In 2019, we had seen Justice Rang Nath Pandey of the Allahabad High Court writing to Prime Minister Narendra Modi alleging "nepotism and casteism" in the collegium system for appointment of judges. There were also allegations that the selection of judges to both the High Courts and the Supreme Court is done in closed chambers "and over cups of tea" based on lobbying and favouritism. The names of future judges, he said, are made public only once the entire process has been completed.
We had also seen former Supreme Court Judge Jasti Chelmeswar saying that every government makes attempts at controlling judiciary. In India and abroad, governments like a tailor-made judicial system, but some are subtle and sophisticated about it. Chelameswar had even led the unprecedented press conference by four Supreme Court judges against the then Chief Justice of India Dipak Misra alleging that the top court was problematic — multiple benches in the Supreme Court created uncertainty in law.
But never was executive's profound dissatisfaction with judiciary so evident as it is now in Andhra Pradesh. Though there has been criticism of judgements, never did any government allege that a particular judge (in this case N V Ramana), was interfering in the matters of High Court.
The AP government seems to be unhappy with the spate of recent decisions of the High Court which had gone against them and the comments made by the judges during the hearing on many contentious issues. It feels that all the welfare measures it wanted to implement were being stalled by the High Court.
What seems to have irked them most is the landing of the issue of the investigation into the alleged inside trading in Amaravati and scrapping of CRDA sometime back in the High Court and the stay into the probe against the alleged perpetrators of the scam including Dammalapati Srinivasa Rao, former Advocate General and the orders issued by the High Court staying coverage of the same in media.
While it is highly debatable whether such issues should have been raised in public, the executive too needs to ponder over the reasons as to why the High Court had given judgements in certain PILs against the government? Are the courts on the wrong side or is there any flaw in the way certain decisions were taken by the political executive?
The government also needs to answer whether it was proper for some people holding constitutional posts to make comments against the judges of the High Court.

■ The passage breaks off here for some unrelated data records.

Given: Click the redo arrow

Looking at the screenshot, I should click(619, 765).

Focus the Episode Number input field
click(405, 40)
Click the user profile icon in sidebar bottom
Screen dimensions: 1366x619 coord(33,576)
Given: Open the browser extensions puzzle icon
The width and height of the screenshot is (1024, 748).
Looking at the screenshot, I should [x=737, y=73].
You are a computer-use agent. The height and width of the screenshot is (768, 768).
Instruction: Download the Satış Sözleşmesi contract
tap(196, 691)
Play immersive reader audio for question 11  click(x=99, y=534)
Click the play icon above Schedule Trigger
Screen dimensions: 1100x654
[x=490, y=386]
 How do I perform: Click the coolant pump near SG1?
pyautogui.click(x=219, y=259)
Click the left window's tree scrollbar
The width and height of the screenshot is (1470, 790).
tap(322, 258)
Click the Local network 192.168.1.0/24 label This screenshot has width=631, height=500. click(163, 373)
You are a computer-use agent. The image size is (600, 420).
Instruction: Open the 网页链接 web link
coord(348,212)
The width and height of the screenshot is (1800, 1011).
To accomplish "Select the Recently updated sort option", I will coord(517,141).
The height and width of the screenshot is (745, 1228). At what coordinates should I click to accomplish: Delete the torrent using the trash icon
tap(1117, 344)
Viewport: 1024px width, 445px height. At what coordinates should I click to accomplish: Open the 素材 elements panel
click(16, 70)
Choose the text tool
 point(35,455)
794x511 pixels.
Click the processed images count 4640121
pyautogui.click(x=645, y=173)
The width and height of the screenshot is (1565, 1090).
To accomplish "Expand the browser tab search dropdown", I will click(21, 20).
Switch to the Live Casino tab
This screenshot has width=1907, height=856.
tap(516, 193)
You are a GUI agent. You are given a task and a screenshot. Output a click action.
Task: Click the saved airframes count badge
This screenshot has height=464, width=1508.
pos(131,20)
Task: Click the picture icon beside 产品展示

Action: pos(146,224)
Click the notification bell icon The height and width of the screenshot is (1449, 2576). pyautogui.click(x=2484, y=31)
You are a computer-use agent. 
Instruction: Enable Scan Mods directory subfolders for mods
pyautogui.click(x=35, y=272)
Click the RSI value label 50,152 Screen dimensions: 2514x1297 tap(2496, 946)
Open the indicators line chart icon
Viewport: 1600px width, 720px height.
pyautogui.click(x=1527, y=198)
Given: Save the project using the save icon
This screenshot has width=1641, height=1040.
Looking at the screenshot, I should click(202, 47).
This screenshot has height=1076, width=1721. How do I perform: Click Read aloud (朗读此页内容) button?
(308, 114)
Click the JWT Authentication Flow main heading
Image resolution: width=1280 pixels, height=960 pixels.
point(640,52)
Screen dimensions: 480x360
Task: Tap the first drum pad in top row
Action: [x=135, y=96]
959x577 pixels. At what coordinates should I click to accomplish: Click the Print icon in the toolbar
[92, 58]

It had also not taken any action against those who posted objectionable comments against judges on social media forcing the High Court to take it up as suo motto case.
It is time the Supreme Court took a serious view of the allegations made by the Andhra Pradesh government and cleared the air or else it could affect the faith of the common man in judiciary. A touch of pragmatism is what the judiciary and the executive need at this juncture.